R Recensione

6/10

Soulsavers

Broken

C’è un detto nel calcio, e nello sport in generale, che va per la maggiore: squadra che vince non si tocca. Al massimo si ri-tocca rafforzandola laddove mostra veniali crepe, leggere imperfezioni. La stessa cosa devono aver pensato Rich Machin e Ian Glover, i due produttori e compositori inglesi alla consolle del progetto Soulsavers, dopo il buon esito e l’inaspettato successo del loro secondo vero e proprio disco di canzoni It’s Not How Far You Fall, It’s The Way You Land uscito due anni or sono. Così per questo nuovo Broken, che in Europa circola più o meno da Ferragosto e che proprio in questi giorni verrà esposto nei Wallmart di tutt’America, si rinnova la partnership con il sempre affaccendato Mark Lanegan a cui, oltre al ruolo di lead vocalist in quasi tutti i pezzi, viene lasciato molto spazio anche dal punto di vista della scrittura (qui è coautore di più della metà dei brani: 7 su 13). I nuovi acquisti si chiamano Mr Spiritualized Jason Pierce, Mr Bungle Mike Patton, Mr Butthole Gibby Haynes e Mr Brit Richard Hawley oltre ad una giovane e sconosciuta cantante nascosta dietro al monicker Red Ghost, tale Rosa Agostino, australiana di chiare origini italiane, di cui parleremo poi.

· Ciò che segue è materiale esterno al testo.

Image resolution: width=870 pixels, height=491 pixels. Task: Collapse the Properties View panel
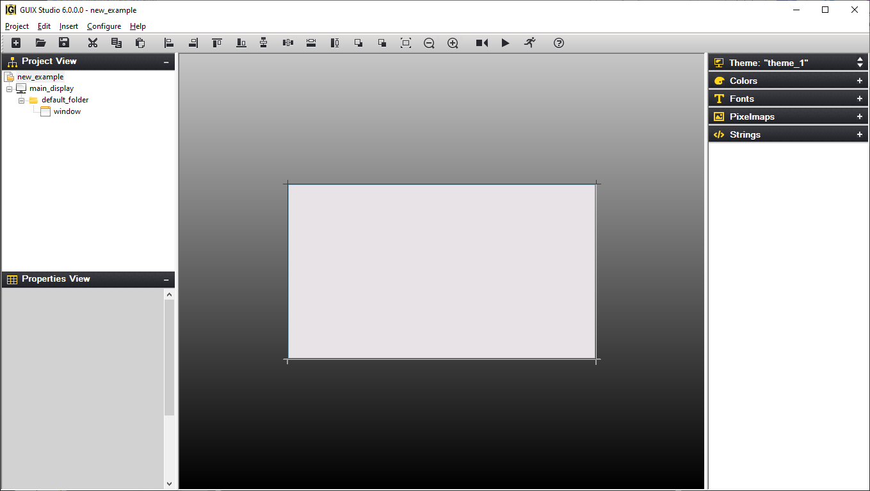168,279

Il risultato è un disco incomparabilmente più rock,rootsy e americano del precedente, maggiormente suonato e stratificato, in cui dell’originaria idea di contaminazione dei succitati elementi con l’albio-tronica anni 90 e il downtempo non rimane che qualche sbiadita traccia, qualche indicativo lay out, lasciando il posto, negli arrangiamenti, ad una propensione epica, classicheggiante, orchestrale. La scaletta, peraltro molto simile a quella del predecessore (gli strumentali, le due rivisitazioni di brani altrui, Lanegan aedo oscuro, carismatico anfitrione, il pezzo più rocky e quello più jazzy ecc. ecc.), conferma l’impressione di un consumato show canoro, magnificamente prodotto, pianificato nei minimi dettagli, variato nei punti giusti, ma con pochissimo spazio per qualsiasi cosa che non sia elegantemente tradizionale o già sentito altrove. Lanegan la fa da padrone imponendo comodamente il suo stile, i due produttori cesellano e gli ospiti reggono il moccolo, limitandosi a qualche controcanto, a una linea di chitarra o poco altro.

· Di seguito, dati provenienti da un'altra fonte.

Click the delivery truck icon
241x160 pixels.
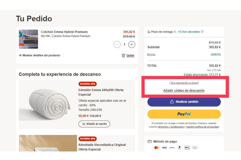(x=149, y=32)
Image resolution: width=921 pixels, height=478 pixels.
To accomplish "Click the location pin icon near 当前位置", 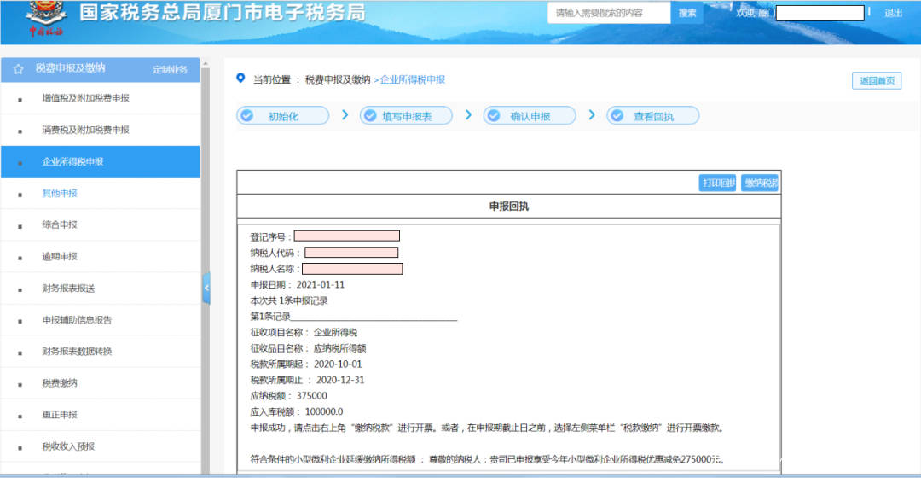I will 240,79.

Il prologo è The Seventh Proof, brano tutto strumentale per piano ed archi, vibrato su sonorità vagamente celtiche e cinematiche. Dopo il rapimento mistico arriva puntuale la sterzata: Death Bells un garage/grunge tipicamente laneganiano (potrebbe essere una bonus di Bubblegum), col basso profondo e palpitante, le chitarre acide e distorte (grazie anche al contributo di Haynes), e il cantato rauco, macabro, malato. Unbalanced Pieces riscopre la matrice electro - con un “boom-cià” cadenzato e un giro di basso copia-incolla - screziata da chitarre effettate e riverberi quasi industriali, con un Patton onomatopeico che accompagna il baritono di Lanegan fino al rilascio gospel del ritornello. Di un certo impatto, rimarrà uno dei pezzi più significativi del lotto.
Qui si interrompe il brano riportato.